Fair-minded analysts would now change their opinions. They would acknowledge that Trump’s move might just work, even if they decry its forceful and bullying nature. They would look carefully at the results and monitor this development, parsing out credit and blame as the evidence suggests. They would withhold final judgment for now and see where the chips fall.
Don’t stay up too late waiting for that. The Trump Derangement Syndrome that affects so much of the pundit and opinion-leader class takes precedence over objectivity and fairness.
Remember the North Korean summit earlier this year? The drumbeat of opinion going into the meeting told us how the clever Kim Jong Un would surely fleece Trump, who would take a terrible deal to claim victory in an unnecessary fight caused by his bluster and threats. But when Trump unexpectedly broke off the summit early because Kim’s proffered deal was a loser, the horde blamed Trump for pushing the summit in the first place rather than credit him with judgment they didn’t think he possessed.
The Mexico deal is simply the North Korea summit redux. Trump makes a move the establishment doesn’t like; they lambaste him for it.

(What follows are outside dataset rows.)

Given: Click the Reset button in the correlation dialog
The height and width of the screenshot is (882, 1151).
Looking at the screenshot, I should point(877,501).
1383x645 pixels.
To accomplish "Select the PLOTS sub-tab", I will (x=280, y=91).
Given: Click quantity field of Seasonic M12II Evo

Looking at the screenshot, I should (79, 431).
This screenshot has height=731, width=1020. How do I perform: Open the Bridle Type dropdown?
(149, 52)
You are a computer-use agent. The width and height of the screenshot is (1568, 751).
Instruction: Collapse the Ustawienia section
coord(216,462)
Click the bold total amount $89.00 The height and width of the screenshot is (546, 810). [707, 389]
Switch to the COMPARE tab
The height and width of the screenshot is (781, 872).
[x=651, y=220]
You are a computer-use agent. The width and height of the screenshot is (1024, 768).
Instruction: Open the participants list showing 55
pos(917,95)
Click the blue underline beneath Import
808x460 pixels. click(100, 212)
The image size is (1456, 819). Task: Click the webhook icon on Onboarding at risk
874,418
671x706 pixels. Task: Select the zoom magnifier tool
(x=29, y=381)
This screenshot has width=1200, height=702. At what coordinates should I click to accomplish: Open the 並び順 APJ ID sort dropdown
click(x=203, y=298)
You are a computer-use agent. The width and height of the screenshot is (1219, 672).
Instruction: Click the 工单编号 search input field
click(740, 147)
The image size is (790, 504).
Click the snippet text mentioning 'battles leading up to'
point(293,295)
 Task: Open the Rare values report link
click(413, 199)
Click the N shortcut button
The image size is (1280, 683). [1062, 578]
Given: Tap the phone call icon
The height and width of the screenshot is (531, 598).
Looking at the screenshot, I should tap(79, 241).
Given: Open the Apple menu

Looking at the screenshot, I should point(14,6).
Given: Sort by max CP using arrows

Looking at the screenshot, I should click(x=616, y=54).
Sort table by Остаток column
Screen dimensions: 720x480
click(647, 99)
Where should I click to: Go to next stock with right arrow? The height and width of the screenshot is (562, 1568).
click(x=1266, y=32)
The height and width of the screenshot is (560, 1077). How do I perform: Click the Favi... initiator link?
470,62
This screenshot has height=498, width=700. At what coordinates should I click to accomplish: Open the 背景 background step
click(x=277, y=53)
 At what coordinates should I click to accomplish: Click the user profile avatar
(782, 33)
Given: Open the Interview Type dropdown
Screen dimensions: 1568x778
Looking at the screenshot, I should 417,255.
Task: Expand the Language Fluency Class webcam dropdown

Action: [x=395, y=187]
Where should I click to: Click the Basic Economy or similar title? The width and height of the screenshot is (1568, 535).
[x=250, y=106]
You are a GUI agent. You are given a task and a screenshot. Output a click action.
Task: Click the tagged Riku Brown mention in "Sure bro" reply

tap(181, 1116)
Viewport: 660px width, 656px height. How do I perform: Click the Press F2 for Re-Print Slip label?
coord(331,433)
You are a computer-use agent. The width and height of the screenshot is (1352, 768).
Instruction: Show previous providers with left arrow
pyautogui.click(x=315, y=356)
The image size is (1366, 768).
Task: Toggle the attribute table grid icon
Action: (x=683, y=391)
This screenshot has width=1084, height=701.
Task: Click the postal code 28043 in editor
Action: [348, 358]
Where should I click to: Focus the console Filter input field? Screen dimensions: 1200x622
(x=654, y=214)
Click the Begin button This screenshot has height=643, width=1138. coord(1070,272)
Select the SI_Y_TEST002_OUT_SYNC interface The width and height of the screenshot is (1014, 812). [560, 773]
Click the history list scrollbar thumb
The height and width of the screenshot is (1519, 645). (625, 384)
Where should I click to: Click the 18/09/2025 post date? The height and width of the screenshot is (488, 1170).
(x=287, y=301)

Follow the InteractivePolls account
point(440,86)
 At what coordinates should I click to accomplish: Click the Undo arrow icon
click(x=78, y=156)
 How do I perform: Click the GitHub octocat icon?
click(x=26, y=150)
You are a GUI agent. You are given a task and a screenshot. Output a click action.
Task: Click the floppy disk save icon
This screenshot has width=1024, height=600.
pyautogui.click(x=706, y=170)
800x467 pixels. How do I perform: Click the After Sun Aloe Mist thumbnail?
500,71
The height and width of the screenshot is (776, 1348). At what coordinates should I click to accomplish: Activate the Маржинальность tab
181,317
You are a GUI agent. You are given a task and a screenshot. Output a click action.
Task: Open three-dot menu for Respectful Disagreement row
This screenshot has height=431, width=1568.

It results in a deal; they say it’s phony. Now we know it’s not phony, and they surely will find another way to spin it so that Trump remains a devil, a bumbler and an oaf.
This type of animus-driven herd analysis is doing great harm to the media. It also explains why the media’s reporting has had so little influence on public opinion about Trump.
Trump is far from perfect. He makes his share of mistakes and often manages to offend even when he succeeds. He also is a radical — a man who wants U.S. policy to change dramatically and quickly in a host of ways. Anyone who thinks those changes are wrong or pushed too haphazardly has reason to criticize him.
But the leap to condemn his Mexican deal before the evidence was in is, unfortunately, par for the course. The subject matter may be different, but the conclusion is always drearily the same. When the opinion class “knows” he’s wrong to begin with, the facts themselves don’t really matter. And when facts stop mattering to the writers, they stop mattering to their readers, too.